▶ [Aim of the task] List the lines from the one with "The height and" to the one with "pos(160,217)" as a numbered list, skipping blank lines.
··· Entries provided
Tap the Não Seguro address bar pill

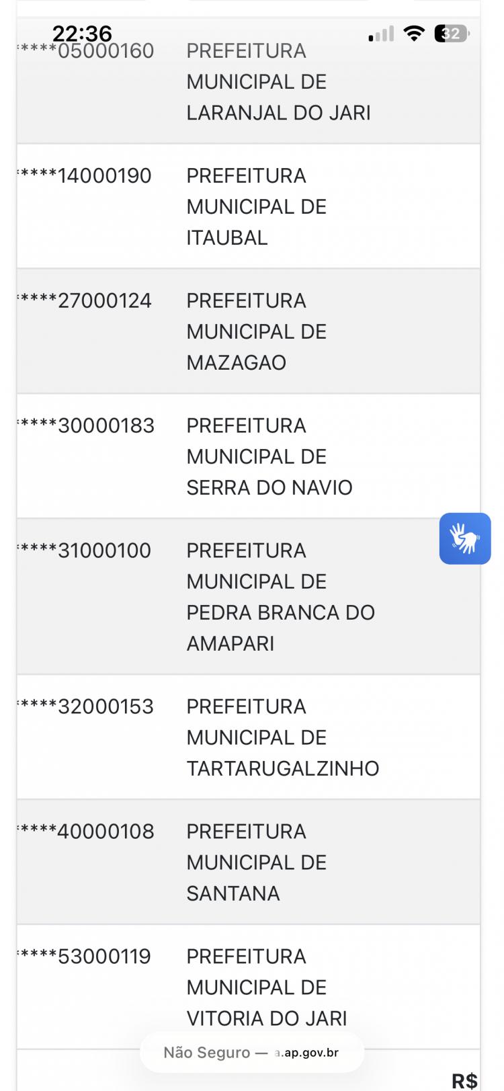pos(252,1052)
······
··· Entries provided
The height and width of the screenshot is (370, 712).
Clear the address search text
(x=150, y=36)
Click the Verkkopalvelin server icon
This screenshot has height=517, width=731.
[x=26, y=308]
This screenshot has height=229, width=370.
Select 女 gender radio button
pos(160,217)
······
▶ [Result of the exercise]
1. The height and width of the screenshot is (370, 712).
2. Clear the address search text
3. (x=150, y=36)
4. Click the Verkkopalvelin server icon
5. This screenshot has height=517, width=731.
6. [x=26, y=308]
7. This screenshot has height=229, width=370.
8. Select 女 gender radio button
9. pos(160,217)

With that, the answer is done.